A detachment of the " K division of police, who had been on duty in that vicinity all day long, and who would have in the ordinary course of events been well on their way home towards Bow, made strenuous efforts to stop the progress of the fire, but to no avail; the inflammable stuff, however, soon burnt itself out, and as soon as it became approachable the constables set to work and raked the burning wood out with sticks or anything they could apply for that purpose, scattered the embers, and literally stamped and trod the fire out, regardless of the damage it did to their boots.

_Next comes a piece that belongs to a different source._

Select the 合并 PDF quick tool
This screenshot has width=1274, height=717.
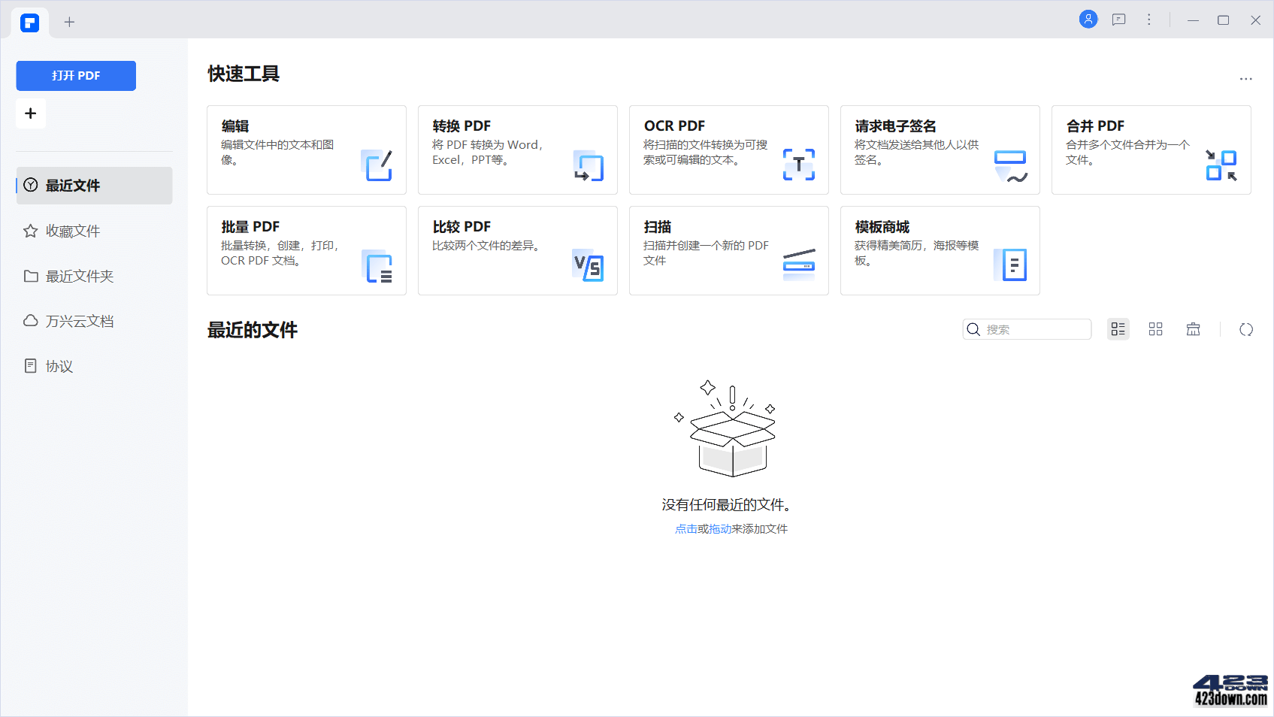(1150, 150)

I was glad when things became tolerably quiet and everything apparently safe, that the poor fellows were able to proceed on their way home, for there is no doubt they had had a long, arduous day of it.
I may here remark, fire in the marquees during the evenings and nights prior to the eventful day was our great anxiety, and with this single isolated exception we congratulated ourselves things had gone off most satisfactorily.
In closing this little narrative, I cannot resist referring to the energetic action of Sir Edward Lawson (Lord Burnham), Chairman and chief promoter of that happy event. He worked most indefatigably, and also took particular notice that other people worked too-for he was up and about the Park early and late during the whole of the preparations, the result being, to use the words of a gentleman who expressed his appreciation of that occasion, Never was a festival more manifestly joyous, natural, satisfactory and genuine.